K’oen-yu ts’iuen t’ou [Map of the World], by Ferdinand Verbiest, 1674
Timed to coincide with Asian Art in London, 3rd to 12th November 2011, map dealer Daniel Crouch Rare Books will be exhibiting work by Ferdinand Verbiest completed at the Chinese Court during the start of the Qing Dynasty (1644-1912), as well as antique Chinese porcelain, presented by Woolley & Wallis Auctioneers.
Daniel Crouch, who recently opened his new gallery at 4 Bury Street in the heart of St James’s, will have on show the spectacular ‘K’oen-yu ts’iuen t’ou’, or Map of the World, by Ferdinand Verbiest, 1674, as well as ‘Typus eclipsis lunae’, 1682, a description of the lunar eclipse of 25 March 1671, by Verbiest at the Chinese Court.
Ferdinand Verbiest (known as Nan Huairen in Chinese) was a Flemish Jesuit missionary in China, who became a close friend and aid to the Kangxi Emperor. Verbiest was highly skilled in astronomy, mathematics, and geometry, and successfully introduced European astronomy to China. This involved the audacious move of removing a superfluous month from the 1670 year calendar, previously approved by the Emperor himself.
‘K’oen-yu ts’iuen t’ou’, or Map of the World, pictured above, is in fact a free standing screen of two maps representing the eastern and western hemispheres made by woodblock print on silk, each hemisphere about six feet [183 centimetres] squared. This unique map incorporates Chinese text with European cartographic knowledge of the globe at that time. Panels of Chinese characters offer geographical information and even non-Chinese place-names are written in Chinese characters, either as phonetic conversions or by translating the meaning of the name. Exotic animals and birds appear, some misplaced, like the blue giraffe in Antarctica and the bird of paradise placed on the Australian mainland. A lively sperm whale, twin spouts of water jetting from its head, appears above the billows of the waves, a reminder of the rich whaling grounds once fished so relentlessly between Australia and the South Pole. Other real or mythological animals illustrated include Himalayan monkeys, a dragon, a unicorn and a bird looking like a plump, blue-feathered dodo.

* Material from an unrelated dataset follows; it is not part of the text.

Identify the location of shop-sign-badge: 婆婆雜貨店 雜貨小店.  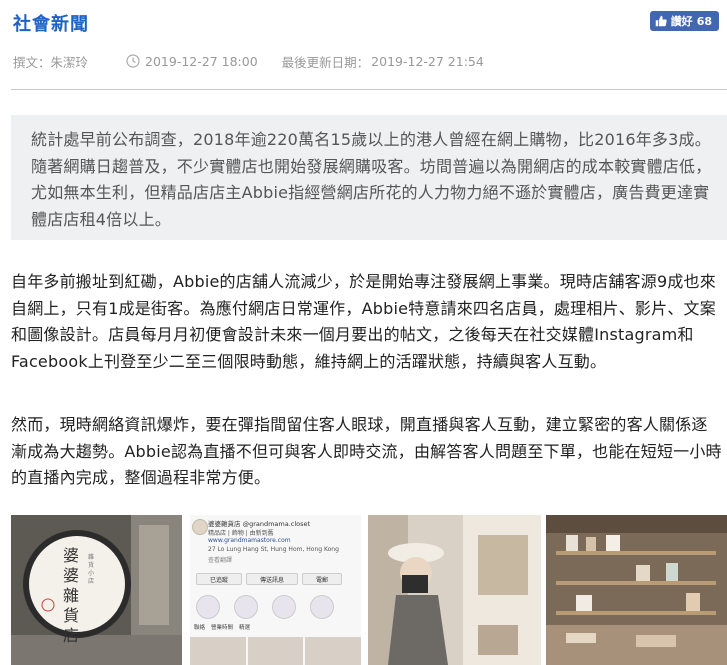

Having resolved the issues with the Emperor’s court surrounding the calendar, Verbiest went on to compose a table charting all solar and lunar eclipses for the next 2000 years. Daniel will be exhibiting Verbiest’s ‘Typus eclipsis lunae’, 1682, a description of the lunar eclipse of 25 March 1671.
Verbiest was the only Westerner in Chinese history to ever receive the honour of a posthumous name by the Emperor.
Daniel Crouch Rare Books is a specialist dealer in antique atlases, maps, plans, sea charts and voyages dating from the fifteenth to the nineteenth centuries.